* _Exercise directions_
Leave out the pictures and repeat every record exactly.

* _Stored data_
====================
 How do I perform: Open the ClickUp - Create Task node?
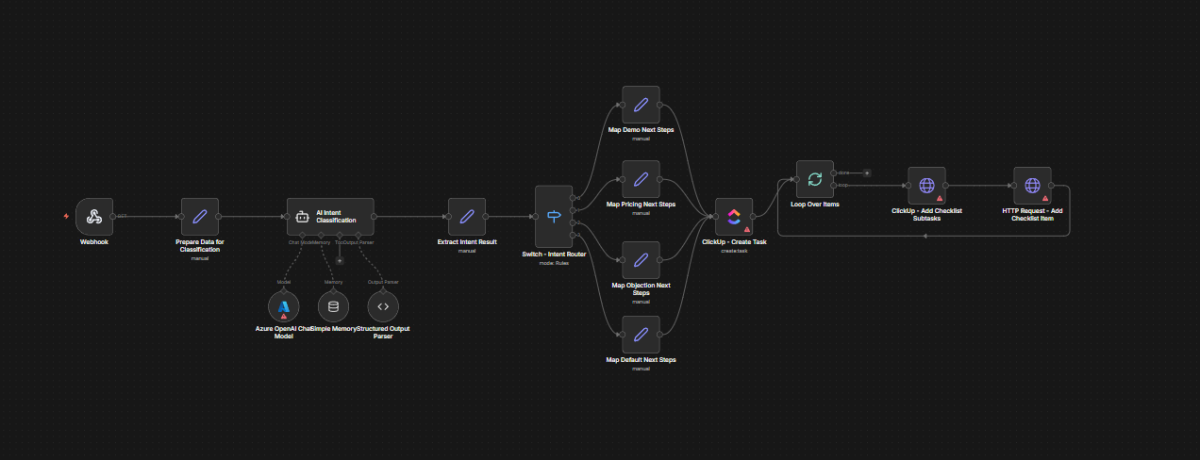click(734, 216)
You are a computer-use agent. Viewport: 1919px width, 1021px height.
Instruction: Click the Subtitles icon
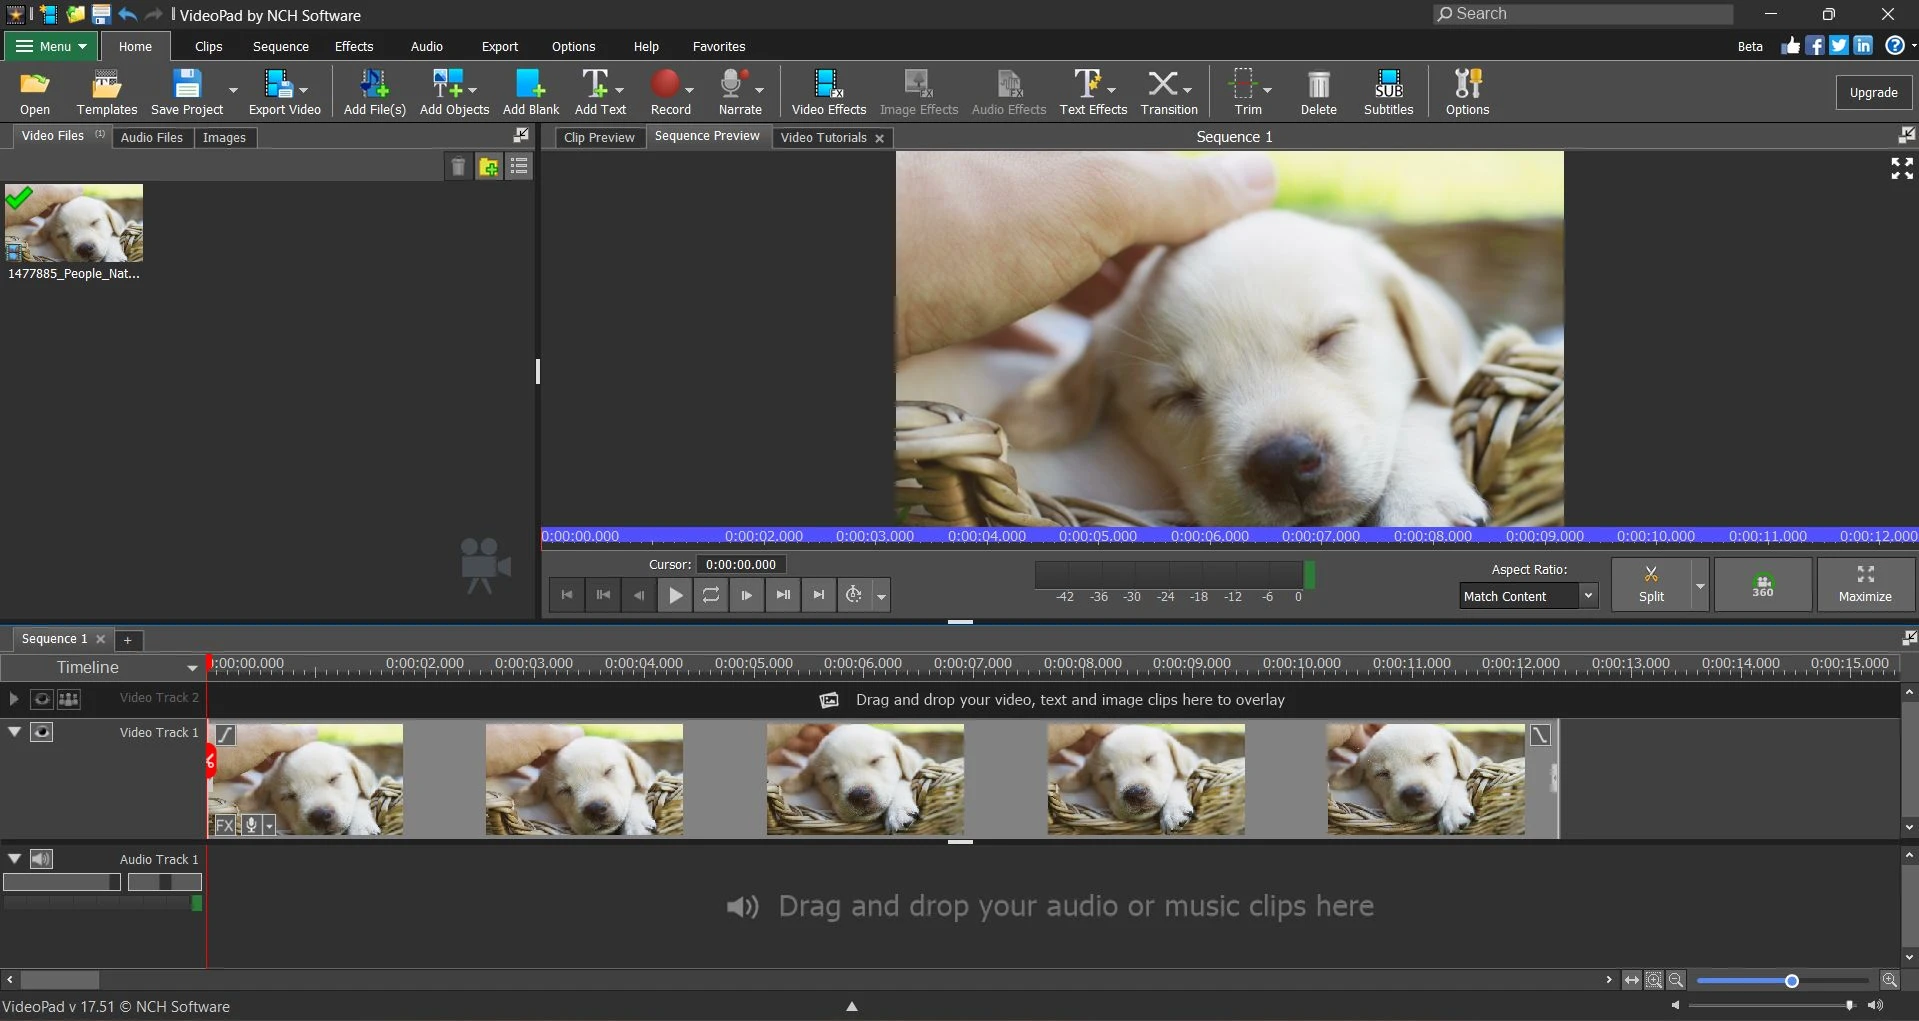1388,92
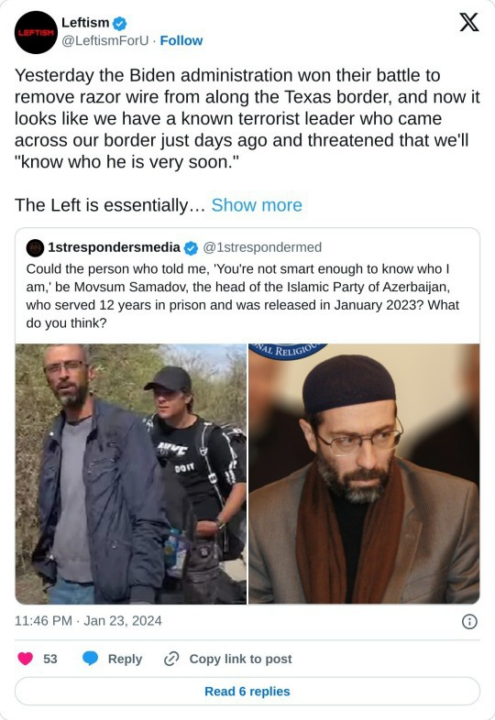Click the Leftism display name

click(x=85, y=22)
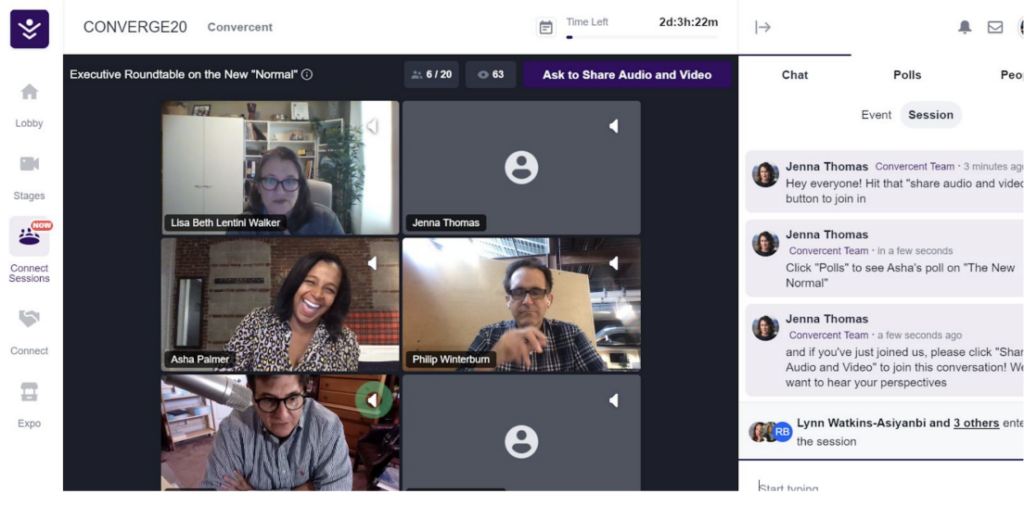Mute Philip Winterburn's video audio

[613, 263]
====================
* _Problem solution_
 How do I perform: Open the ClickUp - Create Task node?
click(734, 216)
You are a computer-use agent. Viewport: 1919px width, 1021px height.
Instruction: Click the Subtitles icon
1388,92
Click the Leftism display name

click(x=85, y=22)
Mute Philip Winterburn's video audio

[613, 263]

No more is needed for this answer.